VIVIENDO EL CAMBIO Y LA TRANSFORMACIÓN

En medio del que sería mi primer viaje misionero real, en donde viviría por más de 1 semana en una ciudad en donde mi único propósito era servir y disponerme a escuchar, aprender y esperar. Me encontré con cientos de barreras que por momentos me hacían sentir menos o fuera de lugar, que por momentos me hacían sentir incapaz de seguir adelante y de luchar por más.

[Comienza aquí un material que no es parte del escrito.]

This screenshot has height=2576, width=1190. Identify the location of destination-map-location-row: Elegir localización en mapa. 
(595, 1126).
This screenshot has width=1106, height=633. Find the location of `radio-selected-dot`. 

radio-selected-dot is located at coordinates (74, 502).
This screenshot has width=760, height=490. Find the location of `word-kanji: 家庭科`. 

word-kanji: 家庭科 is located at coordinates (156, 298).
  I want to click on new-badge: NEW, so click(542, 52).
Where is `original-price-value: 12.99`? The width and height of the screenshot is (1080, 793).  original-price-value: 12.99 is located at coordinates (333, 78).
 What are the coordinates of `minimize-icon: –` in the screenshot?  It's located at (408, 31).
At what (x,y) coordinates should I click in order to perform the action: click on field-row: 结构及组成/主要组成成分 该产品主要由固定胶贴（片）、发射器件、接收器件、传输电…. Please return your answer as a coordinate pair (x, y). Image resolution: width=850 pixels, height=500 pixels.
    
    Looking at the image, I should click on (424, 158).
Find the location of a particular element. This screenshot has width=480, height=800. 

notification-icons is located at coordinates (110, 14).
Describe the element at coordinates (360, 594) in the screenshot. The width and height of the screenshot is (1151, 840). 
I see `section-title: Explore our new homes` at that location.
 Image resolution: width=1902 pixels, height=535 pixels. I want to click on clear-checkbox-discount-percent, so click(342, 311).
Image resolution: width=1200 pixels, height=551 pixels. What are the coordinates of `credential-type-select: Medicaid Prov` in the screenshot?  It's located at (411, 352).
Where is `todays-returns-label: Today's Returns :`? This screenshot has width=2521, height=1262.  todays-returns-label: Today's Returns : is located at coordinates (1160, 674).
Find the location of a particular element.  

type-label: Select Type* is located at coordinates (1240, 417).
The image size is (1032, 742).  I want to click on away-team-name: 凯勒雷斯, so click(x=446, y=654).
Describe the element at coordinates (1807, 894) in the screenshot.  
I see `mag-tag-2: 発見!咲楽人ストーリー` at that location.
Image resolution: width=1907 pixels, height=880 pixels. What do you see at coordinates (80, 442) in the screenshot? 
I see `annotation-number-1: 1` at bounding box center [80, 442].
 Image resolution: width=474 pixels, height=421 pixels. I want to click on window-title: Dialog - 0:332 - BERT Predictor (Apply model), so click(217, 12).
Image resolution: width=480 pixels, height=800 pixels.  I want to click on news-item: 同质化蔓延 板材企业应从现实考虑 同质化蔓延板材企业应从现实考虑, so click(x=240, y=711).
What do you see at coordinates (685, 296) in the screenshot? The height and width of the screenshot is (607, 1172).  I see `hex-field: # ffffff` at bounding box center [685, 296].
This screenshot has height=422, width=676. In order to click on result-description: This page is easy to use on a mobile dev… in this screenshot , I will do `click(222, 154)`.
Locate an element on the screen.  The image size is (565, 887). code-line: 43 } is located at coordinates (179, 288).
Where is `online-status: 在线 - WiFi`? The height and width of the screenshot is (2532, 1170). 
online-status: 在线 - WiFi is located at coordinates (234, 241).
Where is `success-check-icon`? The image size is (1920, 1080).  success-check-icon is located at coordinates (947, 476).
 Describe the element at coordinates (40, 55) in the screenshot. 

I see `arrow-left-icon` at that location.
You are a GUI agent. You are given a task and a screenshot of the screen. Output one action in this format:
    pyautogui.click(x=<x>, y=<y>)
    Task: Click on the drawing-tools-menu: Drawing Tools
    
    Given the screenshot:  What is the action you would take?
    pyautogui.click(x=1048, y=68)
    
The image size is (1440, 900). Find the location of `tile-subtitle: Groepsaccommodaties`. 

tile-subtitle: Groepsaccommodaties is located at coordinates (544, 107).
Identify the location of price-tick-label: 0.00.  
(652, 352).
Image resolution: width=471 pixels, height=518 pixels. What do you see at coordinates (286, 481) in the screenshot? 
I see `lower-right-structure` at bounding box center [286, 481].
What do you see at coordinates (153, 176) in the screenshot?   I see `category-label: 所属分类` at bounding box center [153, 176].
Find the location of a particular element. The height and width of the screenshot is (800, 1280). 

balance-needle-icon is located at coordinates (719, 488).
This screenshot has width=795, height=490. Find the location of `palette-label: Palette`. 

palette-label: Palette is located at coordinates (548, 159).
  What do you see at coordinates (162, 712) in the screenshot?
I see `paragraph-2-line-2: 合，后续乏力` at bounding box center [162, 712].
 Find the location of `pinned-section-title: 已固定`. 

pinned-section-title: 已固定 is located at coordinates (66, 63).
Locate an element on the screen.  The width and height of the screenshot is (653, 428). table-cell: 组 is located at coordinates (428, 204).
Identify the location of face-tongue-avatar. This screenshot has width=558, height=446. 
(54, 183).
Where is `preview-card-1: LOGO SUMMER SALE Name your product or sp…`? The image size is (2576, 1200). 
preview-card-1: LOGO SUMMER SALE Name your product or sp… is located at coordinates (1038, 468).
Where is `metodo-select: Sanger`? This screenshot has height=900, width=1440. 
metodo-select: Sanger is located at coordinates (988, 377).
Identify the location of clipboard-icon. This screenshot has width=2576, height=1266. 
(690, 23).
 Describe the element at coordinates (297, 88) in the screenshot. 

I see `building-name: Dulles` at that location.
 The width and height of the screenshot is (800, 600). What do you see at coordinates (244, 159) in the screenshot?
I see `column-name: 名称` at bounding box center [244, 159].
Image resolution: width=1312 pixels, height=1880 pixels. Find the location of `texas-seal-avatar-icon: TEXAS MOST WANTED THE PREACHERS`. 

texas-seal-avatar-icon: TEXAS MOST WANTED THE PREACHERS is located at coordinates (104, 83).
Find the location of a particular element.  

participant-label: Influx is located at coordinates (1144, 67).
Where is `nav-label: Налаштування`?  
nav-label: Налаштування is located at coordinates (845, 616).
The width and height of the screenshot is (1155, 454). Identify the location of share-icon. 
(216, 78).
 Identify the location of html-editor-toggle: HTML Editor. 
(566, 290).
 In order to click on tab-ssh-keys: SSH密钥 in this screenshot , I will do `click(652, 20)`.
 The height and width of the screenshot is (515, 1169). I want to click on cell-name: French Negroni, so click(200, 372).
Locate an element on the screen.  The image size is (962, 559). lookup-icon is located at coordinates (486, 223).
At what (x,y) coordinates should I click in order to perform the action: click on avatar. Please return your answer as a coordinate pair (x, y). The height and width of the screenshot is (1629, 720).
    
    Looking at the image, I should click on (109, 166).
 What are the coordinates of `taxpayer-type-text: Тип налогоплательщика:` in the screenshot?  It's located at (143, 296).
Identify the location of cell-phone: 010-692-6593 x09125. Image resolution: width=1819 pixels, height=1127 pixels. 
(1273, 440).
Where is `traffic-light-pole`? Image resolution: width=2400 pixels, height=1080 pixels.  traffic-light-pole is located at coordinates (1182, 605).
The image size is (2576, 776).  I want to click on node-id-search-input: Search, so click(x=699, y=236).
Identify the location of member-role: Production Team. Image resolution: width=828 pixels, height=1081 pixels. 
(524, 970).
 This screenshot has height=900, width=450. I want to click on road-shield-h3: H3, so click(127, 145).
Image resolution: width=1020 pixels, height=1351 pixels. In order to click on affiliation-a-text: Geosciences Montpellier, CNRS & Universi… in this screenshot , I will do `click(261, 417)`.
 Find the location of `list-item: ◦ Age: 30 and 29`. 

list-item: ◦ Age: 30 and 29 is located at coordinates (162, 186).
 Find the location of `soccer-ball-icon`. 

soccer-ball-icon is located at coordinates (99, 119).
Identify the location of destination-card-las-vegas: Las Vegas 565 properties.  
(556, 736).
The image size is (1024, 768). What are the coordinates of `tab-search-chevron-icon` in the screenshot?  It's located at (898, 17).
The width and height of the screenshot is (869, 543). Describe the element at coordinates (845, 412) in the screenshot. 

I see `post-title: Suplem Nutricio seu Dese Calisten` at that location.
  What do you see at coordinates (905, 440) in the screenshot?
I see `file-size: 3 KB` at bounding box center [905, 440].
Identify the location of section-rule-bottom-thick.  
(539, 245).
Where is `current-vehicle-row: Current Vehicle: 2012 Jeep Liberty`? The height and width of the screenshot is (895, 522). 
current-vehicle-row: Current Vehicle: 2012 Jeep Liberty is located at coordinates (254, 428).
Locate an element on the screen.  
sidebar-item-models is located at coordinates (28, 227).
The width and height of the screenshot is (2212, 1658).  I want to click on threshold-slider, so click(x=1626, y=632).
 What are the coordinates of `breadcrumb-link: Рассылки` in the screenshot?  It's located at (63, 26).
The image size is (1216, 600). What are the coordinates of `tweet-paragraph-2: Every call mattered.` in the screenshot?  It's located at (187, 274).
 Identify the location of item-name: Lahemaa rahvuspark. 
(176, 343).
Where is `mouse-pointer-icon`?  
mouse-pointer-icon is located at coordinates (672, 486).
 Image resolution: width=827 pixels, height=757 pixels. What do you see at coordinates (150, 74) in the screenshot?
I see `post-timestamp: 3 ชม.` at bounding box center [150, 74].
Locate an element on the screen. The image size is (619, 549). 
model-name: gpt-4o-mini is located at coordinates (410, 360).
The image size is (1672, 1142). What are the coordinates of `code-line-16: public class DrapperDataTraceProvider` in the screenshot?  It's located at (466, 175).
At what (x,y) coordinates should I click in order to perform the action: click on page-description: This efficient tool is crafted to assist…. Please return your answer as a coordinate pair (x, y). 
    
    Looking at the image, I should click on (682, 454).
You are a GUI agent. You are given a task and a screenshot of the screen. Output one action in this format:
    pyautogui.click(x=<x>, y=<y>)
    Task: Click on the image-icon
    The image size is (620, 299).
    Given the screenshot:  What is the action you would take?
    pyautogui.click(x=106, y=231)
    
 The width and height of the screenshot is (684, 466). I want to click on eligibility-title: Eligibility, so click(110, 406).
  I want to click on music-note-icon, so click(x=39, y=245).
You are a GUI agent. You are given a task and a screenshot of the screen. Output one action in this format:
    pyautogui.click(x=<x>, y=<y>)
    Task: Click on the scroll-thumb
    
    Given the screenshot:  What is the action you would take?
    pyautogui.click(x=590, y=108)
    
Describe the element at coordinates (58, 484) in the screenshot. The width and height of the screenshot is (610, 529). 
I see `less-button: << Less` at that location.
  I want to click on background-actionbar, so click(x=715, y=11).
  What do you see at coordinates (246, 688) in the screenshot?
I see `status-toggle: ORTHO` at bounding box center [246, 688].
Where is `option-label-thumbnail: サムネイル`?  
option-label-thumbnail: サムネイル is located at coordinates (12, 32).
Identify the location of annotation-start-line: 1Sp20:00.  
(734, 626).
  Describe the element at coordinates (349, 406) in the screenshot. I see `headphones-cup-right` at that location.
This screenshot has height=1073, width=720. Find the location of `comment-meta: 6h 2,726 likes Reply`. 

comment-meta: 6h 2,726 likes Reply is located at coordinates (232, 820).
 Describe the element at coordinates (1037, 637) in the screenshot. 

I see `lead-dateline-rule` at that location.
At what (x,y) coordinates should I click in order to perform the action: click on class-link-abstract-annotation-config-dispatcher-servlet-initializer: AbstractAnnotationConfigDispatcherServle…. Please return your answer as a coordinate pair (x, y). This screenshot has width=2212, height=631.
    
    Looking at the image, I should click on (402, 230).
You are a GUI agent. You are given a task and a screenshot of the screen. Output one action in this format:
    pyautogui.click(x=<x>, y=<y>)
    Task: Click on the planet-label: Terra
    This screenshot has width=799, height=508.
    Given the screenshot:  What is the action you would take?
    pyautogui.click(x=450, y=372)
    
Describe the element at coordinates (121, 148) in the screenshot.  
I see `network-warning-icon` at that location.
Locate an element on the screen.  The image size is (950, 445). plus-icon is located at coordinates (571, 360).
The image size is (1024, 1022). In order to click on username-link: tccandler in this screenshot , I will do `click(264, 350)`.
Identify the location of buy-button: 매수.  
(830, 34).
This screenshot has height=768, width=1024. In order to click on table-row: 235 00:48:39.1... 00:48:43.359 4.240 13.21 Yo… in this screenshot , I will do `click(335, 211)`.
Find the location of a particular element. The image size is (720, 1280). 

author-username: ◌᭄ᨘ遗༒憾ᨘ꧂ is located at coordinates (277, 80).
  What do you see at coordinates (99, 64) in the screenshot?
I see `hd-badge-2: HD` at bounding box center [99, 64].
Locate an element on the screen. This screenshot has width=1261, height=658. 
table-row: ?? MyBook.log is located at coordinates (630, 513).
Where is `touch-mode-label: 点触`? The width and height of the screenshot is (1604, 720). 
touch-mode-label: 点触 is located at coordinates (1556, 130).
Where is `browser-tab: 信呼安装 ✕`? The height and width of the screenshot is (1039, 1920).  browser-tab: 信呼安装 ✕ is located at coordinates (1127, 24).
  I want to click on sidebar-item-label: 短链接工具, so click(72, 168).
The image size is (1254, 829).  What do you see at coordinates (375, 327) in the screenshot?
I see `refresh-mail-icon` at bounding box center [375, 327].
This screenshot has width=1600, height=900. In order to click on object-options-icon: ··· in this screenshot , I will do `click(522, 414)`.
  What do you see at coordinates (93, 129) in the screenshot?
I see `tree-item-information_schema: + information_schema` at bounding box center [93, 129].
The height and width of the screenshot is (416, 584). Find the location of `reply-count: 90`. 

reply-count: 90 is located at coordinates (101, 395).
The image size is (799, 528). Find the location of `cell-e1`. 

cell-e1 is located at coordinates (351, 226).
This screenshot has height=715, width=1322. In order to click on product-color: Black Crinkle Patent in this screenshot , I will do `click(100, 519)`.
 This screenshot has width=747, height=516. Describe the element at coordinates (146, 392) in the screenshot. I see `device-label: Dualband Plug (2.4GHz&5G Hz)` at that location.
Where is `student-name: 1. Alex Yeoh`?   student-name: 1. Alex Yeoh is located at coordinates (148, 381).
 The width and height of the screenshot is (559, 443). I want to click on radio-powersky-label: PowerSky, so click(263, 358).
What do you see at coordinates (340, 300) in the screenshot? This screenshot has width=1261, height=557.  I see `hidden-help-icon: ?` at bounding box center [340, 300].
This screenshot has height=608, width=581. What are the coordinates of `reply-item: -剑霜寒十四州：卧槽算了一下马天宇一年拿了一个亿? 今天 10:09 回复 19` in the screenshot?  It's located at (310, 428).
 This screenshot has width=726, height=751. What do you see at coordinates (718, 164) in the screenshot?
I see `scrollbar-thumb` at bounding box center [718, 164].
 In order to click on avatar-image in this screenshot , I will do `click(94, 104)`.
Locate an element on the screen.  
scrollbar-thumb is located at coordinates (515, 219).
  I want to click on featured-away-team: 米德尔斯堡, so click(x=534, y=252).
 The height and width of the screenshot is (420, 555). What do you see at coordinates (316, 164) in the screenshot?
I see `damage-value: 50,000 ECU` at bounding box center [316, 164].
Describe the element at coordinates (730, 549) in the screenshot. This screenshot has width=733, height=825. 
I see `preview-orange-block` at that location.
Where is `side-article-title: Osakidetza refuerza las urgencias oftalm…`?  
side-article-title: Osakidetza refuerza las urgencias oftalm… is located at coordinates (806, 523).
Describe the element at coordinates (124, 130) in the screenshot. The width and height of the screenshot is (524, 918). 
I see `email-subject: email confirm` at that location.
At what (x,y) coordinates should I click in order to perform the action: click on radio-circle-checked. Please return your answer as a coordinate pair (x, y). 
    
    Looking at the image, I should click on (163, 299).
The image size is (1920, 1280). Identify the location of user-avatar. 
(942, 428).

Perdiendo el control de la situación, de lo que sucedía a mi alrededor y de todo lo que podría afectar mi presente. Me sentía impotente y a la deriva, me sentía dependiente y con necesidad de más, me sentía como el león que camina con la lengua afuera, sediento y con ganas de más. Deseoso de más y de adquirir el control de la situación, de ponerme a cargo y de entender cuando y donde tendría un lugar en el que pudiera asumir mi rol regular, en donde pudiera actuar de manera natural y libre. 

Así, todos nosotros, que con el rostro descubierto reflejamos como en un espejo la gloria del Señor, somos transformados a su semejanza con más y más gloria por la acción del Señor, que es el Espíritu. 2 Corintios 3:18

En donde pudiera expresarme en plenitud, conseguir darme cuenta que conforme habían pasado los años no había hecho mas que como el perro que camina atado a una cuerda, dar vueltas y vueltas hasta quedar al punto de ahorcarme y morir de axfisia. Inmerso en mi realidad, confrontado por mi presente y queriendo buscar una salida, que me permitiera cambiar mi futuro. 

Me inscribí a cientos de foros emocionales y motivacionales en donde aparentemente escucharía a una persona que habiendo vivido todo había llegado a conseguir el status quo. En ellos se prometía que la receta para llegar a este status quo estaba dentro de mi, dentro del pensamiento positivo, en la relajación, en las energías y en el universo. En general estaba en general en lugares que no podía ver o percibir, involucrando creer y volver a la fe que los católicos o musulmanes profesan, pero en un punto de convicción diferente, en este caso el punto de convicción era yo.

Que el Señor los lleve a amar como Dios ama, y a perseverar como Cristo perseveró. 2 Tesalonicenses 3:5

Confundido entre esta nueva percepción y en la poco acertada idea que me vendían oradores aclamados por cientos de personas como yo, llevado por el ánimo de mi alrededor probé cada una de las que el coach de cada clase mencionaba a recomendación. Sin embargo, en cada una de ellas no encontraba más que amuletos y sujetos en los que depositar mi fe y confianza. Desesperado, sintiéndome solo y desanimado opte por volver a revisar la que era mi última opción, Dios, El que había llevado a formar convicciones tan sólidas que había sido el nombre y el argumento base por el que hombre había enfrentado cientos de guerras. Que había sido el nombre usado para construir los imperios más grandes y duraderos de la historia.

Buscando argumentos y palabras para crear en mi mente debates mentales, lei la biblia por primera vez en años, ore según las indicaciones que cada maestro me daba y puse mi esperanza en alguien diferente, porque en mi persona solo había encontrado límites y obstáculos. Sorprendido en Dios, encontré descanso, encontré ánimo para continuar inclusive en la dificultad que vivía. Encontré transformación y un cambio en todo lo que hacía.